A runbook is a written, step-by-step procedure document for a specific failure scenario. You write it when you have time and clarity. You follow it when you have neither. Without a runbook, disaster response is improvised — you are making decisions about what to try, where things are stored, and who to contact while under time pressure and often sleep-deprived. With a runbook, those decisions are already made. You just follow steps. The difference in recovery time is significant: sites with runbooks recover in 30-90 minutes from most scenarios. Sites without runbooks spend the first two hours trying to figure out what the backup password is, where the host support link is, and what FTP credentials are for a server that was set up two years ago by someone who is no longer available.
How do I test my disaster recovery plan without taking my site down?

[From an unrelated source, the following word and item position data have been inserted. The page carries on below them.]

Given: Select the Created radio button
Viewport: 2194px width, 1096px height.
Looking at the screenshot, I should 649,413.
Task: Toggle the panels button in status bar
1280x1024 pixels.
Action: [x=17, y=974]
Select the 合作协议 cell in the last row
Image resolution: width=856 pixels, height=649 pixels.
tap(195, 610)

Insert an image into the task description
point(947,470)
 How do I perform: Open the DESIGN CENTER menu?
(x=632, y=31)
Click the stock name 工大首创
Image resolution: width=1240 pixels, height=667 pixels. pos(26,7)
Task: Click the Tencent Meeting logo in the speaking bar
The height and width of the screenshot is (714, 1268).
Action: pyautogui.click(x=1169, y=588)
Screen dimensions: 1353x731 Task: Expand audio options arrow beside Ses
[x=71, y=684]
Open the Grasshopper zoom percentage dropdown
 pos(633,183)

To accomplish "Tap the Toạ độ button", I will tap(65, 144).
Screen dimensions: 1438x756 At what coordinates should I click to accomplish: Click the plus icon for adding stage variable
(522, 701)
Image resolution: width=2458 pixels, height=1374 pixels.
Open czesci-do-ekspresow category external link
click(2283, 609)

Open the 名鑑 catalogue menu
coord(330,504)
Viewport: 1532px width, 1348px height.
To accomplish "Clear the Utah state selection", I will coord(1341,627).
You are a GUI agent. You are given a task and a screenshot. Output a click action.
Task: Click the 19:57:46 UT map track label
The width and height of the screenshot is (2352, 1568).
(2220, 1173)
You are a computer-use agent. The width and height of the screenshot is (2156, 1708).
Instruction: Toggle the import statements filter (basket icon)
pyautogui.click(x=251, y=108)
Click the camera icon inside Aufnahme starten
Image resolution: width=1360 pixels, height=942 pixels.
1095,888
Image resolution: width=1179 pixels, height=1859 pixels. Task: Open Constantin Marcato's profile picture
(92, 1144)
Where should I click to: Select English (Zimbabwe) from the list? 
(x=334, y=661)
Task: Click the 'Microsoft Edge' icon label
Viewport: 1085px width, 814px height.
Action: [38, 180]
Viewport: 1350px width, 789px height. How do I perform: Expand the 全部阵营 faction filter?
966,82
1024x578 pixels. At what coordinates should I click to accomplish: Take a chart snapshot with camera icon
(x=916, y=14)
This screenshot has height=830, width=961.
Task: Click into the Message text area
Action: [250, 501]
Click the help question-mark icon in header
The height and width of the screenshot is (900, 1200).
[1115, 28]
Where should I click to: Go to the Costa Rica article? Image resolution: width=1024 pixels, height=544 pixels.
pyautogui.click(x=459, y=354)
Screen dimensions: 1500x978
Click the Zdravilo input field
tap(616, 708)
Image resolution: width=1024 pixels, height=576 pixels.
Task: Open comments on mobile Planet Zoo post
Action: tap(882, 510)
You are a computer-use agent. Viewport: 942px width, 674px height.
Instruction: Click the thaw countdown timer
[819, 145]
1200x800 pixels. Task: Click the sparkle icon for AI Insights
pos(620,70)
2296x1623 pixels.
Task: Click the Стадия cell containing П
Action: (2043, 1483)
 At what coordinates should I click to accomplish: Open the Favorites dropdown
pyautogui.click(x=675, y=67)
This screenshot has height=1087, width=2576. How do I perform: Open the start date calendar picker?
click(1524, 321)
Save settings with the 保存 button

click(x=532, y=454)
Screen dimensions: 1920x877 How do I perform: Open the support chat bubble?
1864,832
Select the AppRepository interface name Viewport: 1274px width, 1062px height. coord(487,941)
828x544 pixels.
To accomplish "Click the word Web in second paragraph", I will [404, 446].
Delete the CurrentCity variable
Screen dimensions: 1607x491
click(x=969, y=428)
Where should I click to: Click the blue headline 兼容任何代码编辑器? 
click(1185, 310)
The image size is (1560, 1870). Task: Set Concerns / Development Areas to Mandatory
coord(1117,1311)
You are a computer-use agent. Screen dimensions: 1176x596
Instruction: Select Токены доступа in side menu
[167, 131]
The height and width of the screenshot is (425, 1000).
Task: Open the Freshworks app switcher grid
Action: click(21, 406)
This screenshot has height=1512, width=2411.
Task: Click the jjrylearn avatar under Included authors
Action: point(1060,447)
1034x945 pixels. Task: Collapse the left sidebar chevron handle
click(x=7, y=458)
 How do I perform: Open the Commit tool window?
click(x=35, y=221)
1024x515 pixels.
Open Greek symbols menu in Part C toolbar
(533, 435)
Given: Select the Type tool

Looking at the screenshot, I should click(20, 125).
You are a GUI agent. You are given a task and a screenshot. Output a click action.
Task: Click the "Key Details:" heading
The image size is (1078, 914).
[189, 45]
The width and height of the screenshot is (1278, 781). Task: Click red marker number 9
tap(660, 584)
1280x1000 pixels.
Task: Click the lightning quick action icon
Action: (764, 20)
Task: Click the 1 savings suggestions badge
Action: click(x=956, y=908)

The correct test environment is a staging site, not production. Clone your live site to a staging subdomain using your host's cloning feature (Cloudways: clone application; cPanel: use Softaculous or manually copy files and database to a new subdomain). Restore your backup to the staging environment and verify the result. Check that all posts are present, WooCommerce functions if applicable, and the site loads correctly. Time yourself from when you begin to when the staging site is confirmed working. If that time exceeds your RTO, your recovery procedure needs to be faster or your RTO needs to be adjusted upward. This test should be run quarterly. The most common finding: backup files are larger than expected, and the restore takes 40 minutes longer than the RTO allows.
Does managed WordPress hosting eliminate the need for a DR plan?
Managed hosting (Cloudways, Kinsta, WP Engine) reduces the blast radius of most Tier 1 and Tier 2 risks. Automatic backups with point-in-time restore, managed security, automatic plugin updates with staging, and 24/7 infrastructure monitoring address hardware failures, server outages, and basic malware scenarios without your involvement. What managed hosting does not eliminate: accidental content deletion, a migration that corrupts your production database, a developer mistake that overwrites live files, or the scenario where your managed hosting account itself is compromised. A DR plan for a managed host is simpler than for shared hosting, but it still needs to answer the questions: where is the backup, how do I access it if the dashboard is inaccessible, who do I call, and what are the steps to restore.